Sounds like this might be a case of terribly bad karma. Jennifer Mee received national attention as a re-occurring guest on the "Today Show" for having a condition that caused her to hiccup up to 50 times a minute, NBC reports. Mee's hiccups finally dissipated for unknown reasons, but that is when her real problems began.
Mee lured the victim to the apartment where he was robbed at gunpoint and shot, said Sgt. T.A. Skinner of the St. Petersburg Police Department. Although Mee did not pull the trigger, she is still being charged with murder. This is an example of the felony murder rule.

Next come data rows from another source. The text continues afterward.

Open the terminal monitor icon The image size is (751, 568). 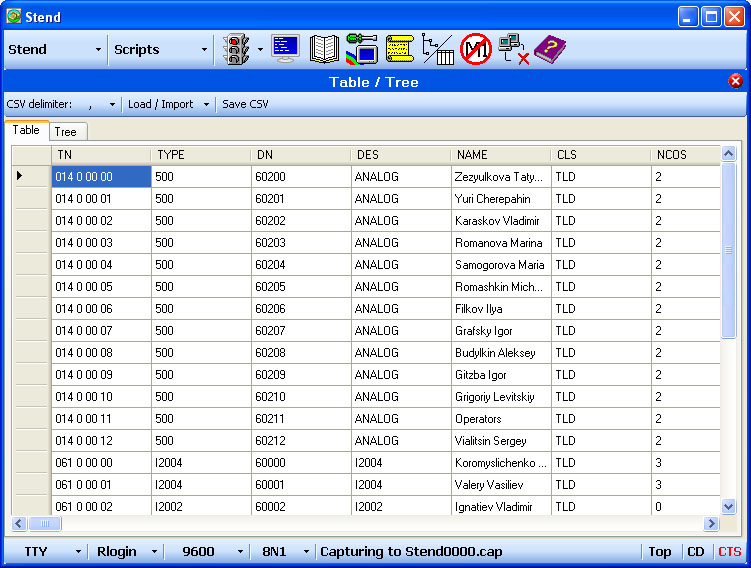point(285,49)
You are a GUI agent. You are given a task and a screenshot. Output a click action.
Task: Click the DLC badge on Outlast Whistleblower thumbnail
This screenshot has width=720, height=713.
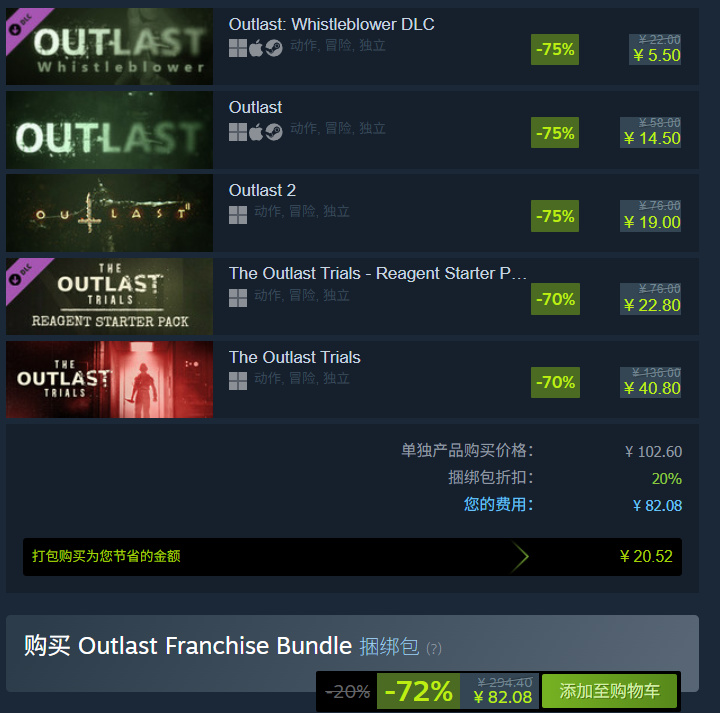click(x=23, y=25)
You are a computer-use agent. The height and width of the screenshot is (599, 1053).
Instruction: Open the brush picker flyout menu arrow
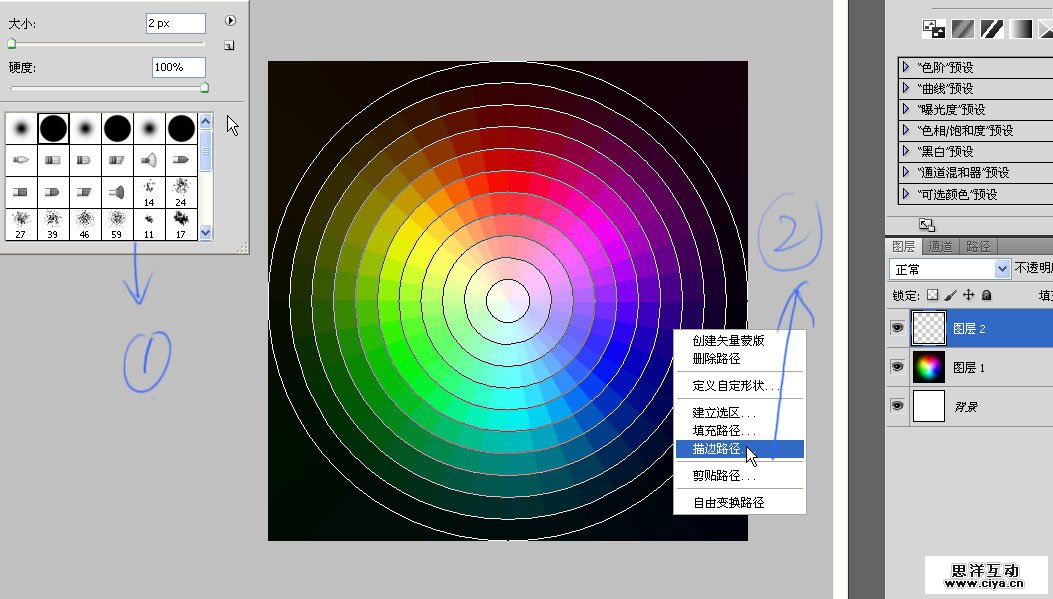230,20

Felony murder is a legal theory that allows accomplices in a violent felony such as rape, or robbery, to be charged with any death occurring during the commission of the crime, even if they were not the one to actually cause the death. The reasoning behind this is that when someone undertakes a dangerous act such as a committing a felony, any reasonable person would realize that it is possible, if not probable, that someone could get killed. Consider it just one more reason not to go around robbing people.
NBC reports Mee and the others involved have admitted their parts in the crime. The "Hiccup Girl," who may now be known by a less flattering name, is currently being held without bond pending an October 24th appearance in Pinellas County Court in Clearwater, Fla. Sadly, unlike the hiccups, these charges wont go away on their own.